Task list =>
1/ Decide whether each statement agrees with the TMJ replacement passage, and give yes or no along with the exact deciding words from it: (a) documented allergy to titanium is rare; (b) the stereolithic acrylic model is made from a CT scan; (c) the design engineer approves the implant design.
2/ Using the TMJ replacement passage, explain in one to three sentences why a device should not be placed into an infected or contaminated area.
3/ Translate this sentence from the TMJ replacement passage into Spanish: "Patients with documented allergy to the component materials of any device should not be exposed to that material in any new device."

Passage shown =>

_ _ _

Uncontrolled Systemic Disease
As with any form of an alloplastic implant (dental, orthopedic, TMJ) in patients with potentially compromising medical conditions, such disorders must be brought under control and the risk/benefit ratio determined for the individual patient before implantation can proceed. These patients, if implanted, should be well informed preoperatively and monitored closely postoperatively for potential complications.
Active Infection at the Implantation Site
As with any alloplast material, introduction into an infected or contaminated area can result in failure of the device to stabilize, leading to micromotion and its ultimate malfunction under functional loading.
Documented Allergy to the Device Materials
Documented allergy to titanium, titanium alloy, cobalt-chrome-molybdenum alloy, and ultra-high molecular weight polyethylene is rare. Although 12% to 15% of the population can be sensitive to the nickel alloy in cobalt-chrome-molybdenum components, far fewer reports of such allergic reactions have been reported in the orthopedic literature. Patients with documented allergy to the component materials of any device should not be exposed to that material in any new device.
Technique: Custom TMJ Total Joint Replacement
Step 1:
Patient Preparation
A diagnosis indicating the necessity for TMJ TJR is made, the patient is fully informed, the patient’s consent to proceed is made, and then the process of designing and manufacturing a custom TMJ TJR device begins. The patient undergoes a protocol computed tomography (CT) scan ( Figure 130-1, A1 ) from which a stereolithic acrylic (SLA) model is developed ( Figure 130-1, A2 ). The surgery will be planned and the TMJ TJR fossa and ramus components are designed and manufactured from this model. The surgeon uses the SLA model for planning and applicable modification in conjunction with a design engineer. The surgeon then approves the implant design ( Figure 130-1, B ), and the components of the custom TMJ TJR are manufactured and sterilized. The sterile components, design schematic including exact fixation screw lengths ( Figure 130-1, B , presented later), and implantation kit are sent to the surgeon’s hospital. The surgeon implants the components ( Figures 130-3 and 130-4 , presented later) and begins follow-up procedures.

_ _ _

Source information =>
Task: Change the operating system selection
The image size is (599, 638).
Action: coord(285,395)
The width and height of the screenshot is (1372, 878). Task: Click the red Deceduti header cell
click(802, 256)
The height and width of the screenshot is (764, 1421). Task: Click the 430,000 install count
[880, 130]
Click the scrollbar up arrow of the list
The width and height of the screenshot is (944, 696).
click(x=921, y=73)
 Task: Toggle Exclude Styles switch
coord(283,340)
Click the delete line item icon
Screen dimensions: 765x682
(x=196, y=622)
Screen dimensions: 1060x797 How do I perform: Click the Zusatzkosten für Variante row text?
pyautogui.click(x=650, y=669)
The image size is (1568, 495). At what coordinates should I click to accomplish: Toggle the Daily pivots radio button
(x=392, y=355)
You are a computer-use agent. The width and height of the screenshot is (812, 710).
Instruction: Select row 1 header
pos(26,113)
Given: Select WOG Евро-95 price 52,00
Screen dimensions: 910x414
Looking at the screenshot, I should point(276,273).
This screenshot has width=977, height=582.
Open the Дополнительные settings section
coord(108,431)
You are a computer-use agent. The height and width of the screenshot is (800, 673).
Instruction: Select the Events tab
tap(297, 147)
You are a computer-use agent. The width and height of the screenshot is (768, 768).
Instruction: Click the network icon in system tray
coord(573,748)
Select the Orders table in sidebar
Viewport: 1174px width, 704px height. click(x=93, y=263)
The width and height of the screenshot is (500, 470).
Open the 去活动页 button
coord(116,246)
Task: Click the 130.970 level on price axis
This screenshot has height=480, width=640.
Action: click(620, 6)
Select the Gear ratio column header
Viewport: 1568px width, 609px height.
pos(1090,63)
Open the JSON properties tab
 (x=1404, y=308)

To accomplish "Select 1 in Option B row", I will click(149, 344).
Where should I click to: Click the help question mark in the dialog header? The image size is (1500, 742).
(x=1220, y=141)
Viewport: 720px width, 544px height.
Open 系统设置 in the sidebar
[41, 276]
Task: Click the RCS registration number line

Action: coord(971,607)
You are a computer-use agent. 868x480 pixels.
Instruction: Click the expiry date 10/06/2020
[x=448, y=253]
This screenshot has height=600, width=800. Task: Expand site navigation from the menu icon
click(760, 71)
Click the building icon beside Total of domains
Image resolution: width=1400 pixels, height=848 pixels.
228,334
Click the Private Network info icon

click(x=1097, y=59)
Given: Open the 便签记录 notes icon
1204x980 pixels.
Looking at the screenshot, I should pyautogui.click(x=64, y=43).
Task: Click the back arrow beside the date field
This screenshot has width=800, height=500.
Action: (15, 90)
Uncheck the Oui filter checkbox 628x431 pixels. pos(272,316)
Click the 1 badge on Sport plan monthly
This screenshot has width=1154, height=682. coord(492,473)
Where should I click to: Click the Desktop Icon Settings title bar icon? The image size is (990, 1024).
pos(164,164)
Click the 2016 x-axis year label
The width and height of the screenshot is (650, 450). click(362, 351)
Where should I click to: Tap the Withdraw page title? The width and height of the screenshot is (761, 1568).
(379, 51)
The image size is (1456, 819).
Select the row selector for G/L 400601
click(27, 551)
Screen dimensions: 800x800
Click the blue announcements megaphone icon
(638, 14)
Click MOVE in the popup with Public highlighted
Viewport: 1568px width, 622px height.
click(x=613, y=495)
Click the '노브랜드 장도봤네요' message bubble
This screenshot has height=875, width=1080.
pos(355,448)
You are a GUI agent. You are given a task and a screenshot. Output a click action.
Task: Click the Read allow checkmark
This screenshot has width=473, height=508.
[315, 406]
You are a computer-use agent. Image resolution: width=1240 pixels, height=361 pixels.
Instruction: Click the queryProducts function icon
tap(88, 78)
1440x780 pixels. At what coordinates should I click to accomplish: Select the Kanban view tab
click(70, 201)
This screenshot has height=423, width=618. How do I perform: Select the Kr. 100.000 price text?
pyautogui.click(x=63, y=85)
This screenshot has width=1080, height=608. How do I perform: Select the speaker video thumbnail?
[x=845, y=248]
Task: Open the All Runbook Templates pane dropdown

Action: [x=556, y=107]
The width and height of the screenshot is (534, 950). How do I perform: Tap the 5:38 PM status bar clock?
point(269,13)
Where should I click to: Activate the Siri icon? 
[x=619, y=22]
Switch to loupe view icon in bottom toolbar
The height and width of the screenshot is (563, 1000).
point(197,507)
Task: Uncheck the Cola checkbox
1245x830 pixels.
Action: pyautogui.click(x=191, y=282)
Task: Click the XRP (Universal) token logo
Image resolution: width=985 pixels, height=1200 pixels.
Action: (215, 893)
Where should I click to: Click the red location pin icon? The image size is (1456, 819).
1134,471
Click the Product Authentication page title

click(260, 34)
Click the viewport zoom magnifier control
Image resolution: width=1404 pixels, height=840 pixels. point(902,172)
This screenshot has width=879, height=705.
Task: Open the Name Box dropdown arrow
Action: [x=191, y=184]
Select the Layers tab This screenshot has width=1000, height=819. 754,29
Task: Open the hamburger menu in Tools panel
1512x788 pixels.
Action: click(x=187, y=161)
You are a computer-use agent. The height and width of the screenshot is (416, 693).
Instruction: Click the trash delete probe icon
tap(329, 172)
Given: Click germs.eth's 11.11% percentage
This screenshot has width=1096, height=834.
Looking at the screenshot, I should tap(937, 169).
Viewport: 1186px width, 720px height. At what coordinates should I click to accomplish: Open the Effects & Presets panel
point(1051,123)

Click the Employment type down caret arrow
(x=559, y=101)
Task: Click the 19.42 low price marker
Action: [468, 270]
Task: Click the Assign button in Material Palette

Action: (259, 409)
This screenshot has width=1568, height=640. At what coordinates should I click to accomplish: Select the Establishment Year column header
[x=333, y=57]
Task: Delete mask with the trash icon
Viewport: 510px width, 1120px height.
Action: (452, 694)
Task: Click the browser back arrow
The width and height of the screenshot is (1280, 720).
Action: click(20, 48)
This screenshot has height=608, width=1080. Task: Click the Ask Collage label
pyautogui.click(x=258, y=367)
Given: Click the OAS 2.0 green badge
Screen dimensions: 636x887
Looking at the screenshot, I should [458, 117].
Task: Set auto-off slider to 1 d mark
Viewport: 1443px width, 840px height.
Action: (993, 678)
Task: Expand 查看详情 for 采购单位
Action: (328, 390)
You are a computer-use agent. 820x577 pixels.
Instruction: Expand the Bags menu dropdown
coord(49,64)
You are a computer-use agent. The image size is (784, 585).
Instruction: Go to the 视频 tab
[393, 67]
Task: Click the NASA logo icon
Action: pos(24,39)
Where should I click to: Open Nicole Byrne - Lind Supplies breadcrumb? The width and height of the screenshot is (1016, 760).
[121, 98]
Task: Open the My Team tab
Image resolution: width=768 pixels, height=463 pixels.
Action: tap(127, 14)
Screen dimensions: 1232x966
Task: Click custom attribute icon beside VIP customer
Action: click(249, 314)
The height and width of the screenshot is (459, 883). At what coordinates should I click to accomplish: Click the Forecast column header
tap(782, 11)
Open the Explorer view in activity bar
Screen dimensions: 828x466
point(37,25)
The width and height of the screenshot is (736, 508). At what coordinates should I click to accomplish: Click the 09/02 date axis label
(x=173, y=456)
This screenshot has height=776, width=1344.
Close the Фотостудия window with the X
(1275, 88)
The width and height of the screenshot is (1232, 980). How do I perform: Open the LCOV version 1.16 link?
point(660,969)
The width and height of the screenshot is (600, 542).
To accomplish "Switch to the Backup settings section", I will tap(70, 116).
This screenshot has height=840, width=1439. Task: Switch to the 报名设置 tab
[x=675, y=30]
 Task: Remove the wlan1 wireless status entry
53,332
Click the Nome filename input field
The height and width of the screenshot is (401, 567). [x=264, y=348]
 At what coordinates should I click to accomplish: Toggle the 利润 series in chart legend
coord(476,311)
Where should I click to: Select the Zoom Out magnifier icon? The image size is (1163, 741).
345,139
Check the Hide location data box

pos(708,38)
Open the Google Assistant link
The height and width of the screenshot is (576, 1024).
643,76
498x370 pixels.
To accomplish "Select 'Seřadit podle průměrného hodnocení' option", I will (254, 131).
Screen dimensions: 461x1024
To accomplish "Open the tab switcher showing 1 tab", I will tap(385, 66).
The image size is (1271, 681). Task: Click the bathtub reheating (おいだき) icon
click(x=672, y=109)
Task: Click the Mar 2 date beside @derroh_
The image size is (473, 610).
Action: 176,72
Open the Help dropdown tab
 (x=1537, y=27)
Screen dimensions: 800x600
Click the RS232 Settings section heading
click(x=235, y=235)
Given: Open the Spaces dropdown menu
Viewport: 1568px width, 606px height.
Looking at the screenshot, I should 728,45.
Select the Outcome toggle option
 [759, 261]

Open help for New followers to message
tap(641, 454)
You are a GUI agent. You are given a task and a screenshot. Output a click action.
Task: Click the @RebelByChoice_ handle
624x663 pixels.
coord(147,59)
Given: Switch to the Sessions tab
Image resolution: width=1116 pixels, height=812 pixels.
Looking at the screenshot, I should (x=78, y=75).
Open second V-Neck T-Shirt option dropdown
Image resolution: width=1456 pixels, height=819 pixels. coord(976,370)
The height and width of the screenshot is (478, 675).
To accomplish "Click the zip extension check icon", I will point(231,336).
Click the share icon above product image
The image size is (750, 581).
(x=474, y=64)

_ _ _

Answers by task =>
1/
(a) Yes: "Documented allergy to titanium, titanium alloy, cobalt-chrome-molybdenum alloy, and ultra-high molecular weight polyethylene is rare."
(b) Yes: "The patient undergoes a protocol computed tomography (CT) scan ( Figure 130-1, A1 ) from which a stereolithic acrylic (SLA) model is developed ( Figure 130-1, A2 )."
(c) No: "The surgeon then approves the implant design"

2/ Placing the material into an infected or contaminated area can cause the device to fail to stabilize. That failure leads to micromotion and, in the end, malfunction of the device under functional loading.

3/ Los pacientes con alergia documentada a los materiales que componen cualquier dispositivo no deben ser expuestos a ese material en ningún dispositivo nuevo.